Por D. Guillermo Juan Morado
La Liturgia ha escogido, como antífona de entrada de la Misa del Domingo de Pentecostés, unas palabras del libro de la Sabiduría: “El Espíritu del Señor llena la tierra y, como da consistencia al universo, no ignora ningún sonido” (Sab 1,7). La persona inefable del Espíritu Santo, el Soplo de Dios, está en el origen del ser y de la vida de toda criatura. Él da consistencia al universo y es capaz de percibir los gemidos de la creación entera y nuestros propios gemidos interiores, que manifiestan el ansia de la redención (cf Rm 8, 22-23).
Para poder escuchar a Dios, para no ignorar ningún sonido que nos hable de Él, necesitamos el estímulo del Espíritu Santo. Los ojos, privados de la luz, no pueden ver. Los oídos no pueden oír, si el sonido no es transmitido por el aire. El olfato no puede oler si no hay aromas o sustancias que lo activen. San Hilario emplea esta comparación con los sentidos corporales para explicar que también nuestra alma necesita ser avivada por el Espíritu Santo para llegar al conocimiento de Dios: nuestra alma “si no recibe por la fe el Don que es el Espíritu, tendrá ciertamente una naturaleza capaz de entender a Dios, pero le faltará la luz para llegar a ese conocimiento”.
Dios nos habla en la creación, a través de la belleza del universo. Nos habla también en nuestro interior, y nos empuja a buscar la verdad y el bien. Nos ha hablado en Cristo, su Hijo, la Palabra encarnada, que se ha dejado ver y oír. Pero, para que podamos escuchar atentamente esta Palabra, y para que se conserve en nuestra mente y en nuestro corazón, el Padre y el Hijo envían al Espíritu Santo: “Él será quien os lo enseñe todo y os vaya recordando todo lo que os he dicho” (Jn 14,26).
El Espíritu Santo es, por así decir, la atmósfera que sostiene el diálogo del Padre con el Hijo. En ese diálogo, en la intimidad de la vida de Dios, nos introduce el Espíritu Santo. Él crea la sintonía adecuada para que nosotros podamos escuchar a Dios y podamos hablarle. Y ésta es la realidad de la Iglesia: la primicia de una sinfonía divina en la que logramos escuchar a Dios, que nos habla en Cristo, y en la que llegamos a entendernos unos a otros, como si cada uno hablase la lengua nativa del otro (cf Hch 2,1-11).

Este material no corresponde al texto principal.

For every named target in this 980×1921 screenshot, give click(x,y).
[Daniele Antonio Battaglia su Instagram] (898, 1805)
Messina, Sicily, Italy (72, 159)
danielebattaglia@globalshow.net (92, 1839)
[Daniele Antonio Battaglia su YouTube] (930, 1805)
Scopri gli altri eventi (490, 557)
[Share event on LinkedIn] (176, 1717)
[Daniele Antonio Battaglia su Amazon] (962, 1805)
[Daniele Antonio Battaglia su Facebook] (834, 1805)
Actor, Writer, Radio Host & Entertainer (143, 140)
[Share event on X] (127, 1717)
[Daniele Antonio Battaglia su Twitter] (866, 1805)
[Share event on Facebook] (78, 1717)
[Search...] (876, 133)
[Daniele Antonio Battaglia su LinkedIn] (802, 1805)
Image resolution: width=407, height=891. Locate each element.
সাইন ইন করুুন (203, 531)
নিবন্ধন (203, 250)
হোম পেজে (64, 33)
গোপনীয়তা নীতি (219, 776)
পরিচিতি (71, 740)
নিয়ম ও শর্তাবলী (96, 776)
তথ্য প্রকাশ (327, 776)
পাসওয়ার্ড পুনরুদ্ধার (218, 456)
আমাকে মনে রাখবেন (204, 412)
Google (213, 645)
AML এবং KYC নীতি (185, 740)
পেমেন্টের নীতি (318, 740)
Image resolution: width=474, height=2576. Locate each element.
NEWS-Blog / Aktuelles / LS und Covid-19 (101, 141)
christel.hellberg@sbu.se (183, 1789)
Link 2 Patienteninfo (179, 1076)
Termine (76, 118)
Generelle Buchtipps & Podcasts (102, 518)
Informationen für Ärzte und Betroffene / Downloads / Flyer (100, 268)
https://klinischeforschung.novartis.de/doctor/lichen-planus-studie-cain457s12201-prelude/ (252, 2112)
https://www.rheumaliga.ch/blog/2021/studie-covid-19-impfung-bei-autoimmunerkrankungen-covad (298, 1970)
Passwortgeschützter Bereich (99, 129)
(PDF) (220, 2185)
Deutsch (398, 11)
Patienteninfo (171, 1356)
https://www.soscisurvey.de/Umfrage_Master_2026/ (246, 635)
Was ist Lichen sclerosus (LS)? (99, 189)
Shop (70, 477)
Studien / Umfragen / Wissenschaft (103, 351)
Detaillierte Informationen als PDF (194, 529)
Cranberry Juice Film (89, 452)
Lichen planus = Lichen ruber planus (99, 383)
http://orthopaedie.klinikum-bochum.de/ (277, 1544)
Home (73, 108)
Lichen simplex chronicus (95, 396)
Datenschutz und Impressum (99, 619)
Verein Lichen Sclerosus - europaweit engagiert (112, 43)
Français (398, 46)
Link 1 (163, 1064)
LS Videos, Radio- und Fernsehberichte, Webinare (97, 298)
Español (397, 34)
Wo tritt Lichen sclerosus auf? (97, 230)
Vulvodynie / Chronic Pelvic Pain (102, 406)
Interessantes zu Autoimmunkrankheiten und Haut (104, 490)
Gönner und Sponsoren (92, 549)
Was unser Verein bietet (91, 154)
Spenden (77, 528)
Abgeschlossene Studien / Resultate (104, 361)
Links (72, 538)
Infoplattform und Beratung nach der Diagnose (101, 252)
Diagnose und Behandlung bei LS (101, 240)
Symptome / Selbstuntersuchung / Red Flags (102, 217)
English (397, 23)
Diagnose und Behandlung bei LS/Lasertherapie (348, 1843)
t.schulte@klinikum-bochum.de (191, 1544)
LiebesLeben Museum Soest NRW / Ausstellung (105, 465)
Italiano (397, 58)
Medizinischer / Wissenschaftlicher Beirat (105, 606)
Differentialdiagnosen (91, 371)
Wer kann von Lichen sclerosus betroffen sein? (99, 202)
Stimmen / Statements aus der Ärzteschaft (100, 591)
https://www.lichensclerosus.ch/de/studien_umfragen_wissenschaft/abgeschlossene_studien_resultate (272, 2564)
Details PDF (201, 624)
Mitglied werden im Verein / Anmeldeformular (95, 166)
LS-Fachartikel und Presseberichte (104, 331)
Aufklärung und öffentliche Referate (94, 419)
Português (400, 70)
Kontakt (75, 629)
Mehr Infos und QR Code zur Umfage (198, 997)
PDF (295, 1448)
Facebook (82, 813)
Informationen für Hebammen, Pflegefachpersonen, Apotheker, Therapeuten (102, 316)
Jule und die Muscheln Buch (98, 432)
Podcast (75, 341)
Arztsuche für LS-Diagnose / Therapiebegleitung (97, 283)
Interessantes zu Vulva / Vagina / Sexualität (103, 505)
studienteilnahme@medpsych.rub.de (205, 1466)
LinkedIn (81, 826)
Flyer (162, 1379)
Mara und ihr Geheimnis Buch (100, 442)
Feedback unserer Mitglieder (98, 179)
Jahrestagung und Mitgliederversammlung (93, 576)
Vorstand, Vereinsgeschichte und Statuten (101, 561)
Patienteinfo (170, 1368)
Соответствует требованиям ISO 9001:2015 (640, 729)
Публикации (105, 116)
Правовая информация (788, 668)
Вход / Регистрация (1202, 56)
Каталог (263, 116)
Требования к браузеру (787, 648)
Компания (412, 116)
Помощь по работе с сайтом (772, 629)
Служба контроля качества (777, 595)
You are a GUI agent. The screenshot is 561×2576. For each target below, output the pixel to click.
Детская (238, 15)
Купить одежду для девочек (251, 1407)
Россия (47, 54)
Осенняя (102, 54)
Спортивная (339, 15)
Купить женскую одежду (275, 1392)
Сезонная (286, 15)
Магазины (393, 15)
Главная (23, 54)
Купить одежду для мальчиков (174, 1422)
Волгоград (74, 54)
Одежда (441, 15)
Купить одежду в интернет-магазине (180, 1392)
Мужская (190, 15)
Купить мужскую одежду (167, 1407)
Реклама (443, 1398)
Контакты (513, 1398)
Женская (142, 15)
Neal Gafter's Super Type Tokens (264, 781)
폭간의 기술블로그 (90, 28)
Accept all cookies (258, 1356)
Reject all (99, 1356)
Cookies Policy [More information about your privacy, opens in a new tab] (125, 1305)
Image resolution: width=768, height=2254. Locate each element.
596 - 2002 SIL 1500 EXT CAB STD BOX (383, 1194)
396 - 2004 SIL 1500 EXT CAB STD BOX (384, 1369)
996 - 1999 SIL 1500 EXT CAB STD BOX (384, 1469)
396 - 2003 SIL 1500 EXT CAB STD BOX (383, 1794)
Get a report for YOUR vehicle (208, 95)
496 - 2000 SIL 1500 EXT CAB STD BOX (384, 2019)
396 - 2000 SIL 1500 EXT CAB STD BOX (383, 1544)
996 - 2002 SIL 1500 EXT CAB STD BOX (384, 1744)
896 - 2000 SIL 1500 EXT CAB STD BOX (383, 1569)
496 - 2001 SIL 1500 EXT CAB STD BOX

Pentecostés es la fiesta de la creación y de la humanidad reconciliada en la Iglesia, en la que, si nos dejamos transformar por la fuerza del amor de Dios, no se nos escapará ningún sonido.
San Pablo, en la Carta a los Romanos, explica las consecuencias que, para cada uno de nosotros, entraña el haber recibido el Espíritu Santo: “Habéis recibido, no un espíritu de esclavitud, para recaer en el temor, sino un espíritu de hijos adoptivos, que nos hace gritar: “¡Abba!” (Padre). Ese Espíritu y nuestro espíritu dan un testimonio concorde: que somos hijos de Dios; y, si somos hijos, también herederos; herederos de Dios y coherederos con Cristo, ya que sufrimos con Él para ser también con Él glorificados” (Rm 8,15-17).
En la celebración de la Eucaristía ese clamor que suscita el Espíritu Santo resuena en el cielo y se nos da, en anticipo, la herencia. Toda la creación amada por Dios es presentada al Padre a través de la muerte y resurrección de Cristo y, como proclama el prefacio de la Misa, el mundo entero se desborda de alegría y también los coros celestiales, los ángeles y los arcángeles, cantan sin cesar el himno de la gloria de Dios, tres veces Santo.